Photo by Donna Cumming.

Some people say actions speak louder than words though, right? Several of the athletes’ university coaches facilitated opportunities for their teams to work with community organizations, particularly young girls’ teams. This type of action has an implicit advocacy, with multiple benefits for women in hockey leadership. Not only does it increase the visibility of women in hockey leadership roles for young girls in the sport, but it simultaneously provides opportunities for women athletes to develop their coaching skills.

By creating these spaces for women in leadership, advocating for their team to the university or by educating their players on issues of discrimination in the sport, some coaches embodied this shifting leadership culture by passing their values on to the next generation. However, the coaches that engaged in explicit gender advocacy were a small minority. Most participants reflected that issues of gender inequality were rarely or never discussed between the team and their coaching staff.    

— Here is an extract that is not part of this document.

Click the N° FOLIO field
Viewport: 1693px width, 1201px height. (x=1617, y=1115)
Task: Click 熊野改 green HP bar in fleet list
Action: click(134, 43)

Maintaining the status quo

At the opposite end of the spectrum, some coaches encouraged their athletes to accept issues of gender inequality in hockey. Some players observed that their coaches were aware of gender inequalities between the varsity men’s and women’s teams but were apathetic towards these issues. Sometimes this meant issues were downplayed by the coaches, or players were told to essentially ignore issues of gender inequality and focus on hockey. When players noticed discrepancies in equipment budgets and access to facilities, one participant explained that the message from the coaching staff to their team was that “we’re here to play hockey and not worry about stuff like that” (Participant 7) while another described their discussions around gender inequality as “not from a stance that they’re going to try to change things” (Participant 10).  

Some women even shared instances from different points in their hockey careers where coaches perpetuated gender discrimination. These instances varied from the privileging of boys’ hockey to negative comparisons between boys’ hockey and girls’ hockey. For example, one player observed that “the way they treat us sometimes, you can tell they’re just like ‘let’s get this over with’ and then you see how they love coaching the guys…” (Participant 6). Others who played boys’ hockey growing up noticed that their coaches expressed a negative attitude towards girls’ hockey, “almost looking down on girls’ hockey” (Participant 10).

“Cornell Women’s Hockey vs RPI” by Mark H. Anbinder by licensed under CC BY-NC-SA 2.0.

Overwhelmingly, coaches who perpetuated gender discrimination were either boys’ hockey coaches, coaches who were involved in both boys’ and girls’ hockey, or coaches who had recently made a switch from coaching boys’ hockey to coaching girls’ hockey. These attitudes often impacted participants’ perspectives on the girls’ game to the point where they had to actively unlearn negative assumptions about girls’ and women’s hockey. It’s pretty sad when you think about it…that many high-level women hockey players have these unconscious biases against their own sport because of the way it was portrayed to them as they grew up.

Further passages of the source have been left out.